When we hired the trucks to haul we used the registered weight to determine the amount we would load on them. Overloaded trucks were not allowed out from the scales.

MH are not like trucks so I doubt anyone actually checking to make sure the RV owner is using the rig within it recommended guidelines.
Good points and right on
RV forums are a hoot when it come to the different opinions on legal weight issue. So much useless comments get posted by folks that have never been there.

I've got over 800k mile in a 11 year period using 3500 SRW/DRW trucks. Legal issues for determining how much load a truck can carry is determined by the trucks FAWR/RAWR. And of course tire load ratings which will have to be equal to or better than the GAWRs.

I think California says it best with this;
eclared Operating Weight

What are GVW and CGW?

3. Q - Can I declare an operating weight higher than my vehicle's Gross Vehicle Weight Rating (GVWR)?

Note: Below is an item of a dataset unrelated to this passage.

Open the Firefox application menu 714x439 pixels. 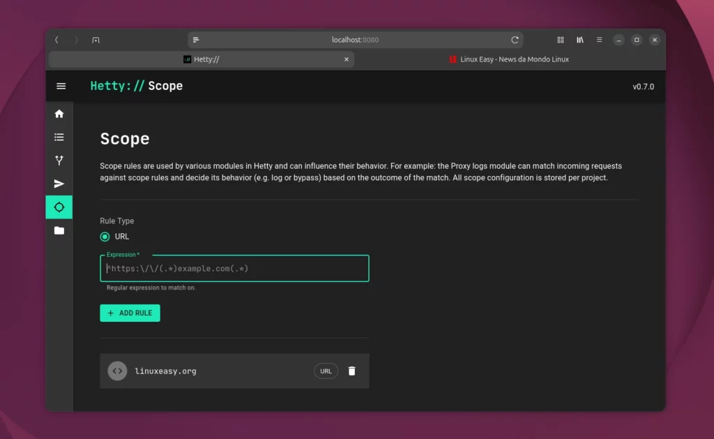pyautogui.click(x=599, y=40)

A- Yes, but only if you are declaring the weight of your vehicle in combination with a towed vehicle and its load (the Combined Gross Weight). NOTE: A declared Combined Gross Weight does not authorize a truck without another vehicle in tow to exceed the truck's authorized axle weight limits. "

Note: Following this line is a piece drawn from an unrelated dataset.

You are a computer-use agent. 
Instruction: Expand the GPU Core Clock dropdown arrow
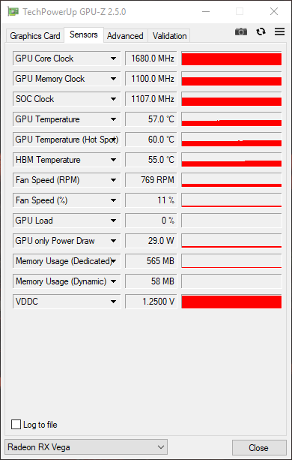point(114,59)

And another example from the California motor vehicle enforcement side;

Q: “Many of the owners travel over their tow vehicle GVWR and /or
GCWR. Are there any state laws against this? Or does the owner just
take the risk if they wish?”


A: The California Vehicle Code (CVC) does not contain a law that
specifically limits the amount of weight a vehicle may tow based on the
towing vehicle GVWR or GCWR. There are, however, laws that limit the
amount a vehicle may tow based on other criteria.
Section 1085(d) of Title 13 California Code of Regulations prohibits
the loading of tires above the maximum load rating marked on the tire,
or if unmarked the maximum load rating as specified in the applicable
Federal Motor Vehicle Safety Standard, or in a publication furnished to
the public by the tire manufacturer. This would most likely happen in
the case of a pickup truck towing a large fifth wheel travel trailer, as
those types of trailers tend to transfer a larger portion of their
weight to the last axle of the towing unit causing that axle to exceed
the tire load limits.

Regardless of info posted on a RV forum were all hauling legally under the same weight regs between all the states.
Some state require a private use truck to be registered at some type of weight. Other states like mine have no registered weight. We simple carry weight determined by the lessor of the vehicles axle/tire load rating.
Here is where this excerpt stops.